The prime ministers of Hungary and neighboring Slovakia scheduled talks Wednesday at the Hungarian-Slovak border to discuss their countries' biggest diplomatic crisis in years. The talks follow Slovakia's introduction of a controversial language law that Hungary says discriminates against one-half-million ethnic Hungarians in that country. The European Parliament has offered to mediate in the conflict.
Hungarian Prime Minister Gordon Bajnai and his Slovak counterpart Robert Fico are trying to overcome a war of words between the two European Union nations.
Budapest is furious that Bratislava introduced a language law on September 1 that it says discriminates against more than one-half-million ethnic Hungarians living in that country.
Under the new law, anyone speaking a language other than Slovak in the public service sector in several municipalities can be fined more than $7,000. The law is to be enforced in areas of Slovakia where less than 20 percent of the population belongs to an ethnic minority.
Budapest claims Bratislava is focusing especially on the country's Hungarian minority, which comprises just 10 percent of Slovakia's total population. Slovakia's government has strongly denied these charges.
Recently elected European Parliament President Jerzy Buzek says he is prepared to mediate in the dispute, but admits his legal options are limited.
"I would like to underline that we are always in favor of safeguarding minority rights, because human rights are important to the European Parliament. I would like to say [here are] non-legal means for the EU to intervene in this kind of questions except for protecting the legal framework of the EU I am very open to discuss that and to visit Hungary and visit Slovakia," he said.
That mediation cannot come soon enough for Hungarian House speaker Katalin Szili, who met Buzek last week.
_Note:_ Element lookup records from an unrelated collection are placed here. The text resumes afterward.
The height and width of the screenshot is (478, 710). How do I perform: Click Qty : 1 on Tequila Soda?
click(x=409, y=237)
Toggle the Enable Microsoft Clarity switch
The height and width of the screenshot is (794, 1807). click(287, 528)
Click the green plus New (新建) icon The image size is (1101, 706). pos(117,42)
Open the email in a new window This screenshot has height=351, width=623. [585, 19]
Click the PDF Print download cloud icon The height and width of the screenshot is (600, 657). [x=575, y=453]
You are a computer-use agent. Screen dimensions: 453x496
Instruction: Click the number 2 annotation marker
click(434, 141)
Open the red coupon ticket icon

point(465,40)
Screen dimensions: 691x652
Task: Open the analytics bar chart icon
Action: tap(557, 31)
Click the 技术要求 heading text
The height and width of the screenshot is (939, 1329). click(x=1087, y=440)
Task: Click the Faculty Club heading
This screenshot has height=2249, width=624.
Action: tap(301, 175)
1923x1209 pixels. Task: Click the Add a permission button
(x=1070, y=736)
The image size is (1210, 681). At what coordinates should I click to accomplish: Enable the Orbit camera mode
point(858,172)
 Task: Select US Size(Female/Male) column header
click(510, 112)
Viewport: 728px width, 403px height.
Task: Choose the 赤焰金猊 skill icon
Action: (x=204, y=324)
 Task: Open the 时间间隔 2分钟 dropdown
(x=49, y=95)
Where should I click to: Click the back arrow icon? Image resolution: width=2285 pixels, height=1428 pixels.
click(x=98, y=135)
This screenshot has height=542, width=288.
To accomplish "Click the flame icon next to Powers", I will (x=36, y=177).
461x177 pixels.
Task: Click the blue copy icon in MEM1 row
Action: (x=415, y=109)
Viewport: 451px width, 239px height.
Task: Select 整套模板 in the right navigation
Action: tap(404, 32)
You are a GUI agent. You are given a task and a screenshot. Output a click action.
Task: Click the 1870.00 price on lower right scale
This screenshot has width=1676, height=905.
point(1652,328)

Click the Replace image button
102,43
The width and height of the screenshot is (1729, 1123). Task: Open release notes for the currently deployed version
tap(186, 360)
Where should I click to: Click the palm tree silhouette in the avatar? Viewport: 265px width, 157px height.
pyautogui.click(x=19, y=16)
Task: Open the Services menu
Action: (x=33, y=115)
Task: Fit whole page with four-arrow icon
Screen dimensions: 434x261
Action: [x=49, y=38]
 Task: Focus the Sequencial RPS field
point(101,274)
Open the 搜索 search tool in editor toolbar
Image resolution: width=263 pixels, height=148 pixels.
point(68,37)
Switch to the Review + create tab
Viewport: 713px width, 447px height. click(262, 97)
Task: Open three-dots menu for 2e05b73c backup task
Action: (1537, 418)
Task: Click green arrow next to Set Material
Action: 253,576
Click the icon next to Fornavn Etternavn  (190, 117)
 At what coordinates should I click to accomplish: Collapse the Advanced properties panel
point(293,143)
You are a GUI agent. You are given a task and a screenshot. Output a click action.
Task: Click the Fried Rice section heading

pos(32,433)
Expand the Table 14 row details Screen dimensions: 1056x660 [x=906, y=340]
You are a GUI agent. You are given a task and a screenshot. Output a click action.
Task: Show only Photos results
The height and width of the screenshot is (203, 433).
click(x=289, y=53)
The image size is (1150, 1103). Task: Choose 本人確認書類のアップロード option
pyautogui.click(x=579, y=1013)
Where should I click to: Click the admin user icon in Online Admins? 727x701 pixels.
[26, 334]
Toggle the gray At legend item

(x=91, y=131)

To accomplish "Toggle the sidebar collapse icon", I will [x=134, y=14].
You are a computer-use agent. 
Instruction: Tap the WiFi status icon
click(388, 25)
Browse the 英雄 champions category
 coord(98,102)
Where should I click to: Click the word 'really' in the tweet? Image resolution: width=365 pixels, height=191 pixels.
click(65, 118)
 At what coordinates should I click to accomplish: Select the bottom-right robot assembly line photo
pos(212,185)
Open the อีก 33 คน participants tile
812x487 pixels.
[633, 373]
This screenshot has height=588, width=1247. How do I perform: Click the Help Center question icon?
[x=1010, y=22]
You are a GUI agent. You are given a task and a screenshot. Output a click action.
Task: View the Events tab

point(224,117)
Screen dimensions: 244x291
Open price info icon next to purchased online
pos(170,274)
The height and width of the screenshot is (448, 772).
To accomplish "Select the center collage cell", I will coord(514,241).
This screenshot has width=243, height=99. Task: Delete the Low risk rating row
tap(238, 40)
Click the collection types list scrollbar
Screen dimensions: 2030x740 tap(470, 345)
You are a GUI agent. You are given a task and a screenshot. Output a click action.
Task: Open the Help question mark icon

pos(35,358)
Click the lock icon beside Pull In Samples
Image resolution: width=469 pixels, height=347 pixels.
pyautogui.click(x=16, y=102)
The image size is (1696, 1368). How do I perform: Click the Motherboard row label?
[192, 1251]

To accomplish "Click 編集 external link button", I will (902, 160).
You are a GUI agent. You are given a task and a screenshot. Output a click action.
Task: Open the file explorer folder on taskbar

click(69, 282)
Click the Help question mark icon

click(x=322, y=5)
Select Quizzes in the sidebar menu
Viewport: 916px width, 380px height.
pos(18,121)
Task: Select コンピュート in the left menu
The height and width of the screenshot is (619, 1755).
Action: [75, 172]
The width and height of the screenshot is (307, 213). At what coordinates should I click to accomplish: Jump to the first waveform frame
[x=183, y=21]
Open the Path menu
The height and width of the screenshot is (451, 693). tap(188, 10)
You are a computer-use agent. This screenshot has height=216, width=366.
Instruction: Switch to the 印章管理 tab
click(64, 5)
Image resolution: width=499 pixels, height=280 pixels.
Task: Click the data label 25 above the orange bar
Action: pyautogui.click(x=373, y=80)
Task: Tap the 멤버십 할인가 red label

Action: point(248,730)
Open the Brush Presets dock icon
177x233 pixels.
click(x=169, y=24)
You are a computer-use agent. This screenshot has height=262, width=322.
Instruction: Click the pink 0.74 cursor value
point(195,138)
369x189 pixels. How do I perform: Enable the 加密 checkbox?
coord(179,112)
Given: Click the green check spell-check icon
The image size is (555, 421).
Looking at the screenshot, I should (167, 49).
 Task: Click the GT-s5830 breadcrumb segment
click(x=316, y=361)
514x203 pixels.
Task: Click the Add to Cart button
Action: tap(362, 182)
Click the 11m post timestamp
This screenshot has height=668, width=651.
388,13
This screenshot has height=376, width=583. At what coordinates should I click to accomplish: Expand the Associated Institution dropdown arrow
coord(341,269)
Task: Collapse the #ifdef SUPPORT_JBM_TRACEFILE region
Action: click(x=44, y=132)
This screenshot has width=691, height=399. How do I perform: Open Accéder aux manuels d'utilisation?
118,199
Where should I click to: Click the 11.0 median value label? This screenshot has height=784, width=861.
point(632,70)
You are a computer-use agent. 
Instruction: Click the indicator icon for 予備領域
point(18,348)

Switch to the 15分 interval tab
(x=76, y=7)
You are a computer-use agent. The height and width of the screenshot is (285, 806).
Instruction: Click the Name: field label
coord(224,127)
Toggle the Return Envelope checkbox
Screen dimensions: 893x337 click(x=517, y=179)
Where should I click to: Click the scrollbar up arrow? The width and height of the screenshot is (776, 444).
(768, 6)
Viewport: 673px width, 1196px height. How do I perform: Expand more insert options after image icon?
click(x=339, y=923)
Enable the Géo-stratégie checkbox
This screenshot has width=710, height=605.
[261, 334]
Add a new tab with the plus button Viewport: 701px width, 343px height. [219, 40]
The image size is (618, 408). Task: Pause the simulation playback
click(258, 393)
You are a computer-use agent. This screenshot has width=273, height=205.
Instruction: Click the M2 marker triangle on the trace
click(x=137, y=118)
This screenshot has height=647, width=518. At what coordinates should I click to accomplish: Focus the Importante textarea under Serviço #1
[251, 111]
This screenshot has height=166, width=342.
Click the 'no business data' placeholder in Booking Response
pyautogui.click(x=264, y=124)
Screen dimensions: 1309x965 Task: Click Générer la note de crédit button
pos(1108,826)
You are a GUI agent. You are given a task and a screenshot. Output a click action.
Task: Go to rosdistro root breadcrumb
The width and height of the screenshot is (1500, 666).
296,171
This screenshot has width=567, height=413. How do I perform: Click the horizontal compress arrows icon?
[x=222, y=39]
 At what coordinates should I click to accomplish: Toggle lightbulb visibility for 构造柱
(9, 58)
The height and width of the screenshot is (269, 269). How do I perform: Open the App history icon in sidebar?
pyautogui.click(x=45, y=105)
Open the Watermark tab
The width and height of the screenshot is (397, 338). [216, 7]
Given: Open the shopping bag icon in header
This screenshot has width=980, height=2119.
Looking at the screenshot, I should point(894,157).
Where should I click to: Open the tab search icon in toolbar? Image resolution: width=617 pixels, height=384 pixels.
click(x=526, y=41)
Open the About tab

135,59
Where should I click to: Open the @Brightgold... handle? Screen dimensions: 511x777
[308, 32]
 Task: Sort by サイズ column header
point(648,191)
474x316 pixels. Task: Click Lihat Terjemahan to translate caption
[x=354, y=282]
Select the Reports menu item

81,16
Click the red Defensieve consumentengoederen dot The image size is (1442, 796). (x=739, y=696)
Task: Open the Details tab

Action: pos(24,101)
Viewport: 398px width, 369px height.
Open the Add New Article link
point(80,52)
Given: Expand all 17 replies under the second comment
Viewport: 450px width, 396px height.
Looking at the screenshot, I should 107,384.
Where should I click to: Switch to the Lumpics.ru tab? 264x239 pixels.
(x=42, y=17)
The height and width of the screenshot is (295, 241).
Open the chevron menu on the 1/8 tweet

Speaking through an interpreter, she says Slovakia's language law violates European Union norms.
"This act contradicts not only the Copenhagen criteria, the Lisbon treaty, but also numerous other European legal instruments," she said. "We think that if a National act is passed that contradicts EU law it harms the dignity of the European Union and its integration process. We believe that the EU should not only ensure and safeguard such criteria and conditions until a country joins the EU, but also following the accession of a country to the European Union."
The language legislation has also led to protests.
Thousands of ethnic Hungarians last week shouted "Hungary is still alive" during demonstrations against the law in a stadium of the Slovak town Dunajska Streda.
There have been similar protests in Brussels, and in Budapest in front of the Slovak Embassy.
Slovakia's ambassador to Hungary, Peter Weiss, says he does not understand Hungary's outcry over the language law.
He praises preparations for a meeting between the Hungarian and Slovak prime ministers to discuss the law. Ambassador Weiss claims the language law meets international standards and is mainly aimed at state and public institutions. He has told the media that Slovakia does not plan to send out what he called "language commando's."
Hungarian Prime Minister Bajnai wrote in Slovak newspapers that he extends his "hand to the nation of Slovakia for a friendly handshake" and that he respects reforms in that country, which, unlike Hungary, introduced Europe's single currency, the euro, this year.
But there are Hungarian and Slovak concerns there will not be a breakthrough, as diplomatic relations between the two neighbors have reached an all-time low. Bratislava has even barred Hungarian President Laszlo Solyom from entering Slovakia on August 21, calling the trip "a provocation."
Mr. Solyom wanted to unveil a monument honoring Hungary's medieval king, Stephen, in the Slovak border town of Komarno. Instead, he said, he was only able to walk to the middle of the nearby bridge separating the two countries.
He told reporters at the bridge that Slovakia's Foreign Ministry had denied him entry into the country. Mr. Solyom adds that he hopes that what he calls "the hysteria that erupted at the highest levels of the Slovak state" does not reflect the sentiments of the Slovak people.
In response, the mayor of a Hungarian village near Thursday's scheduled conference site has threatened to block the Slovak prime minister's arrival. Hungary's government has urged him to reconsider, as it would mean moving the meeting to another border town.
Commentators say the issue of Hungarian nationality remains a sensitive topic in Slovakia today: It was ruled for centuries by Hungary and only became an independent nation after the breakup of Czechoslovakia in 1993.